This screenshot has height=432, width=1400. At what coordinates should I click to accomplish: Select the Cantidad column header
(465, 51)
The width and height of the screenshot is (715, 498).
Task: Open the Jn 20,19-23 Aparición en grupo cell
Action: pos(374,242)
····················
EXERCISE INSTRUCTIONS: Reproduce the entries above verbatim, line for line.

SOLUTION:
This screenshot has height=432, width=1400. At what coordinates should I click to accomplish: Select the Cantidad column header
(465, 51)
The width and height of the screenshot is (715, 498).
Task: Open the Jn 20,19-23 Aparición en grupo cell
Action: pos(374,242)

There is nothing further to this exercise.